What the exercise asks => Please rewrite everything from the line containing "You are a computer-use agent." down to the end of the data below, replacing "Permissions" with "Privacy" and keeping all else unchanged. Leave the pictures out of your answer.

Material provided =>

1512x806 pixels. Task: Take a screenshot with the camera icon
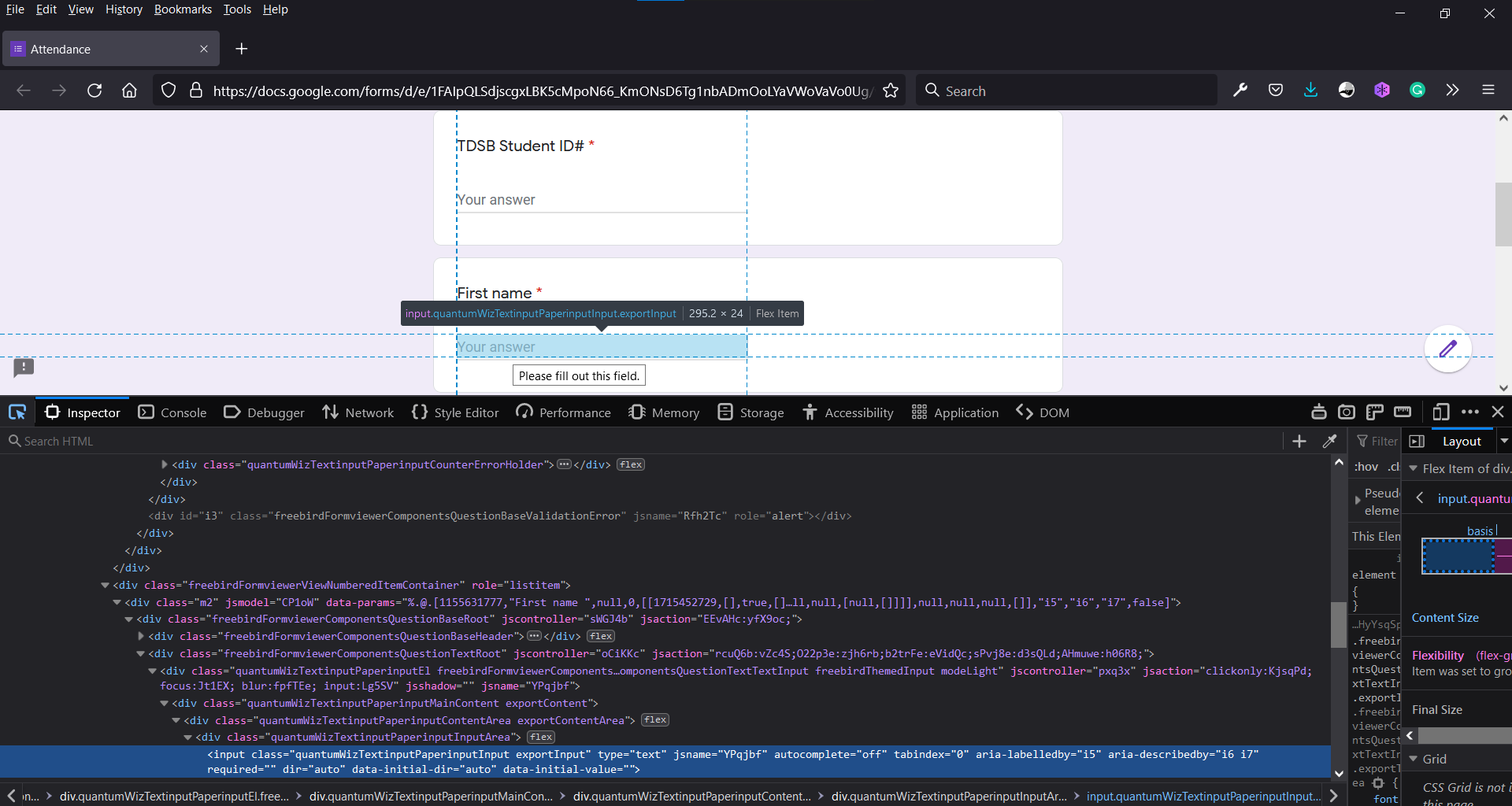click(1347, 412)
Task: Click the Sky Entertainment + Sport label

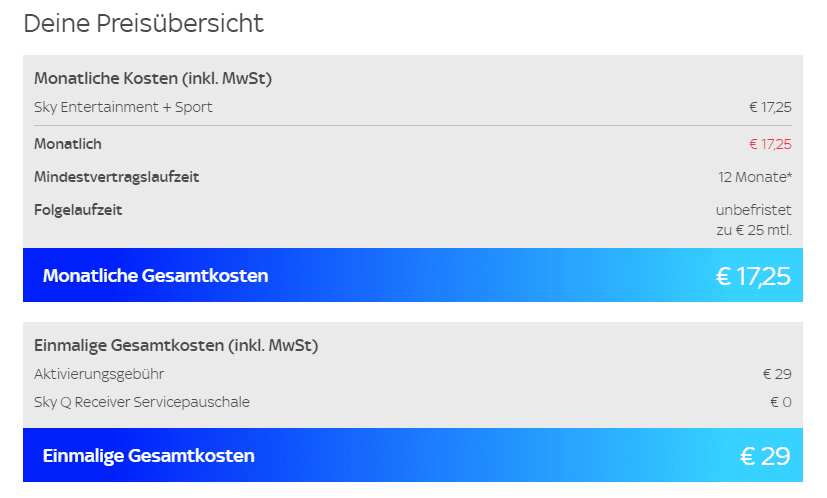Action: coord(123,107)
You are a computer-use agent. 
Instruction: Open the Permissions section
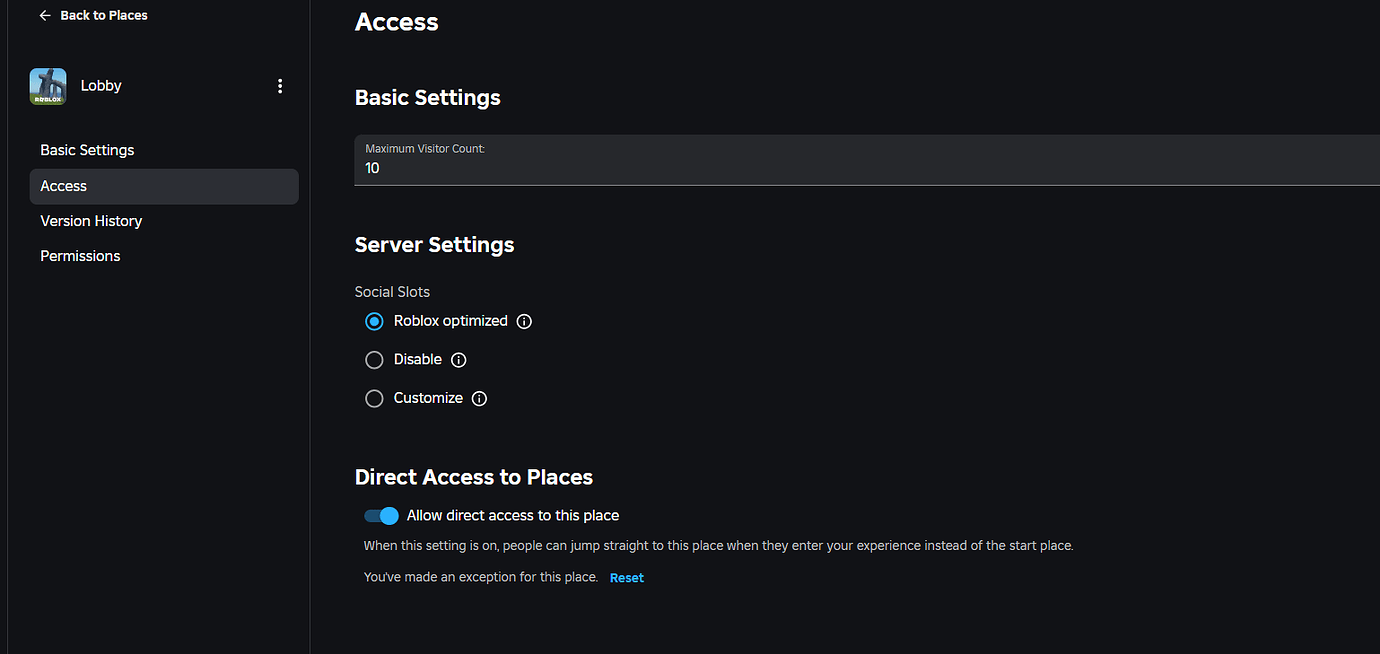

Exercise output =>
You are a computer-use agent. 
Instruction: Open the Privacy section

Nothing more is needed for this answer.